• **Aim of the task**: Within the entries below, find every line that has the string "will", then copy it.
>>>
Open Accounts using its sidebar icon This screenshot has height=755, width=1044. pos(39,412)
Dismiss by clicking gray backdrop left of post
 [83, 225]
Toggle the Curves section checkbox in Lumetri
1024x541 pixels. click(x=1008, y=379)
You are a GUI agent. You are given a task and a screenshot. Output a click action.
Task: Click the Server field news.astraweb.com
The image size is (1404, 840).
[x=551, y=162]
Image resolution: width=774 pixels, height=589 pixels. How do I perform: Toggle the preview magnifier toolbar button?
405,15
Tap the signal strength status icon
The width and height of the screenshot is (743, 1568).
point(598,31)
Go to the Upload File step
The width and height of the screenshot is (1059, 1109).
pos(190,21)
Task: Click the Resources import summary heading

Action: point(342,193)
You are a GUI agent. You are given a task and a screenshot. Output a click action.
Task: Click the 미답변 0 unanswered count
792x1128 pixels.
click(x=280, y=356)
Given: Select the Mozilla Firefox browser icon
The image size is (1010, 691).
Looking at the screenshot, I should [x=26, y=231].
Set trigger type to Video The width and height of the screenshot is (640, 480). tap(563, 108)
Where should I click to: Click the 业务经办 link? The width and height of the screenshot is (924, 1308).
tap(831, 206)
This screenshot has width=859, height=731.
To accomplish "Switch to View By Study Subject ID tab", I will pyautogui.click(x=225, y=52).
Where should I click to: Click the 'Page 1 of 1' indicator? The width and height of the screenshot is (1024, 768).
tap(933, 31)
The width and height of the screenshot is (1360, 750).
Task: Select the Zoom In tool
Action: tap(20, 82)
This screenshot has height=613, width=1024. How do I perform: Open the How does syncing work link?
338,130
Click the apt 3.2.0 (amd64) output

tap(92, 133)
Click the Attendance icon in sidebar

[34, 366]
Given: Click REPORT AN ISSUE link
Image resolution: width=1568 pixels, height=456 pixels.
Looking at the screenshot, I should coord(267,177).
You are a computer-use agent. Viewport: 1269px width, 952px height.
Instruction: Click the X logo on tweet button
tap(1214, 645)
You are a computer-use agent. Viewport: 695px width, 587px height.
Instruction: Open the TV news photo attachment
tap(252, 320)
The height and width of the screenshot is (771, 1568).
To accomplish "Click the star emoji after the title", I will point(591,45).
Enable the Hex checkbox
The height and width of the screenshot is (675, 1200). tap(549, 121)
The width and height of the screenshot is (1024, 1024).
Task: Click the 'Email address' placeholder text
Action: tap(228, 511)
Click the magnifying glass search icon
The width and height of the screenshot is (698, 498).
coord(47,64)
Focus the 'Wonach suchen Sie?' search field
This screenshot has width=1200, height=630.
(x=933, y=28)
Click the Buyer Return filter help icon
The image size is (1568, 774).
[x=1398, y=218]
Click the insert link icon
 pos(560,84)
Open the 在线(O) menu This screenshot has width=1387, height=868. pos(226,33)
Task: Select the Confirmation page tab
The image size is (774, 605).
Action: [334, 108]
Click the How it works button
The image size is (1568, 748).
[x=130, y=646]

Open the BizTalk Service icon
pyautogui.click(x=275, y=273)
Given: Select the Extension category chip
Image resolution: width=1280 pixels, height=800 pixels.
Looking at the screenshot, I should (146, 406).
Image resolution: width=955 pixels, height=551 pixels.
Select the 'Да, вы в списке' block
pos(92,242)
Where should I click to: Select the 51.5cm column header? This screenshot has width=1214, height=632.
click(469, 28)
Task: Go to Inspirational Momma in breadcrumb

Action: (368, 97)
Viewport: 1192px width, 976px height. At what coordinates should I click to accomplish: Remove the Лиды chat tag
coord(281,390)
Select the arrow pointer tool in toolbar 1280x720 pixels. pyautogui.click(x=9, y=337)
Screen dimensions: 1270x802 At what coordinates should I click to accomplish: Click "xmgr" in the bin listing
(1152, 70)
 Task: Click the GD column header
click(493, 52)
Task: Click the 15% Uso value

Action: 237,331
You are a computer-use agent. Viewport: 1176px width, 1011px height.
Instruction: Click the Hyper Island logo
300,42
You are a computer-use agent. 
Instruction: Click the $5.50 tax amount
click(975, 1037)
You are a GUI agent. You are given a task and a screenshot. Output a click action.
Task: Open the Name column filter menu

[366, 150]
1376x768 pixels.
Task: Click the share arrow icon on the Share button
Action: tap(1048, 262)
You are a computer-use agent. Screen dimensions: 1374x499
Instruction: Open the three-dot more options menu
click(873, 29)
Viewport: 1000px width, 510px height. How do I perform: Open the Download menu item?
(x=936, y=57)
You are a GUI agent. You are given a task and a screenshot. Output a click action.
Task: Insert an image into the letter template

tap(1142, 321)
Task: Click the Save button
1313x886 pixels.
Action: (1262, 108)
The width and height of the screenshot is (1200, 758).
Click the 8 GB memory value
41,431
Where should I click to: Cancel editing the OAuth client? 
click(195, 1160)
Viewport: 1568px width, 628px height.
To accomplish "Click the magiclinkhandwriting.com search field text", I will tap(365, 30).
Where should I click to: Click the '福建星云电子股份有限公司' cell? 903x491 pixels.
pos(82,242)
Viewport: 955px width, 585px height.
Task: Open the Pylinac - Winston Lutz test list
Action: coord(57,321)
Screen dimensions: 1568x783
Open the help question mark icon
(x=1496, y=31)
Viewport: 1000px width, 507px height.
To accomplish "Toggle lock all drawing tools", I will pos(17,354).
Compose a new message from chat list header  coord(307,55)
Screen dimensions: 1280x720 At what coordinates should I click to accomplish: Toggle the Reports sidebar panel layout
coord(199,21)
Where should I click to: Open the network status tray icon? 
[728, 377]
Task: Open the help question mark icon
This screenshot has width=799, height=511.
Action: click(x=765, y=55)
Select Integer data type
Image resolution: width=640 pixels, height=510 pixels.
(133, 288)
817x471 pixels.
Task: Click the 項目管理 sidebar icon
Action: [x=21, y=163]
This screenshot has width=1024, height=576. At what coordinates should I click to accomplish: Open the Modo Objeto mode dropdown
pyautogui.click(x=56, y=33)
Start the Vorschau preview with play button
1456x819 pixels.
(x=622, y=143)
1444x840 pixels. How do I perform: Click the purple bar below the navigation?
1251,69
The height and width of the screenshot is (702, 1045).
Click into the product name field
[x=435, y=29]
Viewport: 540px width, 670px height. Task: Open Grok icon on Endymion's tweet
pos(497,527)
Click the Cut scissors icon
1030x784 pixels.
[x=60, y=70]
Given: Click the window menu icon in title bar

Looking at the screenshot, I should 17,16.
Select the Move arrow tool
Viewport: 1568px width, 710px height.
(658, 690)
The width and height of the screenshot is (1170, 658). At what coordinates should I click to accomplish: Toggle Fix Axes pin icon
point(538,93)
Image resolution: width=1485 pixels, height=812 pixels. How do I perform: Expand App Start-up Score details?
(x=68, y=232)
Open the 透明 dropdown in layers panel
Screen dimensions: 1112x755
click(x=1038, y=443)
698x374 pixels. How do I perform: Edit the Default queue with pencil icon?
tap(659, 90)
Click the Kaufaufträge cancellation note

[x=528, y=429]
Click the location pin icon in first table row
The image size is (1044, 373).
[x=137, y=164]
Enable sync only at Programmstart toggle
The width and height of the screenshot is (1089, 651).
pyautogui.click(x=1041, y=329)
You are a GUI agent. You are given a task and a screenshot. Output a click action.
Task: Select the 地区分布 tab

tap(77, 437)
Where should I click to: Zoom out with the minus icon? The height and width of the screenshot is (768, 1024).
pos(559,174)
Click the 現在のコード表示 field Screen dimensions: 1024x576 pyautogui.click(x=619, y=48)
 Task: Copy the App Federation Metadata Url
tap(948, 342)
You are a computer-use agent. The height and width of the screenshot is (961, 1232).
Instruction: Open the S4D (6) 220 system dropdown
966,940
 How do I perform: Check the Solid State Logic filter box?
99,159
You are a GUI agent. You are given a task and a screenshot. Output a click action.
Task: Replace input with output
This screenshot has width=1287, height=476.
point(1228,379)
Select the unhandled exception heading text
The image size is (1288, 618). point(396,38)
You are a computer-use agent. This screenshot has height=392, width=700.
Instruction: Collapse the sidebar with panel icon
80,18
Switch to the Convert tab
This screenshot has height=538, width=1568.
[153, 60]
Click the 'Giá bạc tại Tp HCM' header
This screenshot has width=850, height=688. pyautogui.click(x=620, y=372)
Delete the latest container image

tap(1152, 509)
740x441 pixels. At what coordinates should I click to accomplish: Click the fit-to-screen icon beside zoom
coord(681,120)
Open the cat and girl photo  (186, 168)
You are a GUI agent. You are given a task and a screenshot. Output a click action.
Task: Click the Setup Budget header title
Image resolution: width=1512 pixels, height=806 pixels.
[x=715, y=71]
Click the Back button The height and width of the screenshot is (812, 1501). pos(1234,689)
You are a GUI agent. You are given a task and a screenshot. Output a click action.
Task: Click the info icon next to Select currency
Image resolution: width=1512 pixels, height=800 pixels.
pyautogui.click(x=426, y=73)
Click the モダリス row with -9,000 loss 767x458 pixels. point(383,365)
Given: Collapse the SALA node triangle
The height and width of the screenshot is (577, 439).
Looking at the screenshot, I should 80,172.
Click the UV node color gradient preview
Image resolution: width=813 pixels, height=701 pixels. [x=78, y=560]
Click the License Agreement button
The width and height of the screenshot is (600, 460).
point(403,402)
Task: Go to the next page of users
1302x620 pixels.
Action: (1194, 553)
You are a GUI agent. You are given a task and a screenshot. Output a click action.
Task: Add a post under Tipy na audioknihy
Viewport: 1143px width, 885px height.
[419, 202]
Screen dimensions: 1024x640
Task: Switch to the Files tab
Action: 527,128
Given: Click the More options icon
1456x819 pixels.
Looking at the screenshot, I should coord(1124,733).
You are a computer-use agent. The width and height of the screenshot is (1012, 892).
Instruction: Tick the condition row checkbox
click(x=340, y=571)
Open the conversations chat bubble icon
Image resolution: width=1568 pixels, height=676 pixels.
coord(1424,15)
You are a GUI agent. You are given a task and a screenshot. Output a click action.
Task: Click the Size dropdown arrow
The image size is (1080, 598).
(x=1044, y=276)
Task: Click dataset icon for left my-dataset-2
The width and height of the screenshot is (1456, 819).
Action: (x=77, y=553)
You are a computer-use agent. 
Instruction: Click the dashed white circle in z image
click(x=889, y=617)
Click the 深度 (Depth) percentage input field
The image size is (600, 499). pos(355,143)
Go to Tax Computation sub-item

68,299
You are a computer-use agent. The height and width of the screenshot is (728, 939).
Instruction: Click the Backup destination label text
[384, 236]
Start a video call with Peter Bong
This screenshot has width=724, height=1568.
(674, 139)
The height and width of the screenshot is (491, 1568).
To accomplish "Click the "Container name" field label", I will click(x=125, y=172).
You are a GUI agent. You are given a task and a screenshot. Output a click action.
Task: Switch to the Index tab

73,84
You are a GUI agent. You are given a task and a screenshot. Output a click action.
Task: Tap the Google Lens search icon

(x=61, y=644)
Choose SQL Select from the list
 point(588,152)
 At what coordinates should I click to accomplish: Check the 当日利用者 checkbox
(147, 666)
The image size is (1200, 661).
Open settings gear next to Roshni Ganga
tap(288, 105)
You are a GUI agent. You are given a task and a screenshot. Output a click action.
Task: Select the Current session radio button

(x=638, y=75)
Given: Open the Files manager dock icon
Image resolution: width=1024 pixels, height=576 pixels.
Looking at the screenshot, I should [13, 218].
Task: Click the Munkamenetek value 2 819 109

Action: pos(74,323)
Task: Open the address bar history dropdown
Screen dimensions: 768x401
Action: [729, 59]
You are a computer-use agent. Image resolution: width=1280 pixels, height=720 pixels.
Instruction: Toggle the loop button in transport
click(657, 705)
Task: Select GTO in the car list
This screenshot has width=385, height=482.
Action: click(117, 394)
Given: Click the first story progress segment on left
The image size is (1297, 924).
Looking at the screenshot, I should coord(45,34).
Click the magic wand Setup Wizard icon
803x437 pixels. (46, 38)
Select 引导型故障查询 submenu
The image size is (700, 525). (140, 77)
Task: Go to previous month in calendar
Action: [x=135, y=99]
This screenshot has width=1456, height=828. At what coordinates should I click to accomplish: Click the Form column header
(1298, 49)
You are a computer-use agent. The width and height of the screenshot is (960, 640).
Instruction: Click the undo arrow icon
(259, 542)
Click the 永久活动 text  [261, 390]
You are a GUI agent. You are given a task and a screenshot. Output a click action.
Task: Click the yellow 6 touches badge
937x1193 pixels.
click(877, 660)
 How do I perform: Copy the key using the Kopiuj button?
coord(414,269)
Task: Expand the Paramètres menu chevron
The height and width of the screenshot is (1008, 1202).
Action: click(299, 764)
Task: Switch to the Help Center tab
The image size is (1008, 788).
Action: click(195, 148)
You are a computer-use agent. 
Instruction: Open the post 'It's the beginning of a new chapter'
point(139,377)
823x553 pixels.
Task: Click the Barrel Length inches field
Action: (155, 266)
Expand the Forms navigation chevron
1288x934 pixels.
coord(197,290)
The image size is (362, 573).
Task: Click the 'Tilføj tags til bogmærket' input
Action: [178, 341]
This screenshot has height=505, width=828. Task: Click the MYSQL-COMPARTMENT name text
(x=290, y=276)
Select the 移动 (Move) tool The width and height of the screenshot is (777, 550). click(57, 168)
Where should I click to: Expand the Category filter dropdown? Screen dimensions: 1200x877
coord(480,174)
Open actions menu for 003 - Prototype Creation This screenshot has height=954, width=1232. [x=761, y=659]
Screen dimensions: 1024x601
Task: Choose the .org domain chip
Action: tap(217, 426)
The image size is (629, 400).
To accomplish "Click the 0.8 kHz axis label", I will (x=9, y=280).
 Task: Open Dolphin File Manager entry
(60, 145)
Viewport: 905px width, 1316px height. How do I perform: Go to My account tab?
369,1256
<<<
• **Written solution**:
To accomplish "Switch to View By Study Subject ID tab", I will pyautogui.click(x=225, y=52).
To accomplish "Click the star emoji after the title", I will point(591,45).
To accomplish "Click the magiclinkhandwriting.com search field text", I will tap(365, 30).
To accomplish "Toggle lock all drawing tools", I will pos(17,354).
To accomplish "Click the "Container name" field label", I will click(x=125, y=172).
To accomplish "Click the 0.8 kHz axis label", I will (x=9, y=280).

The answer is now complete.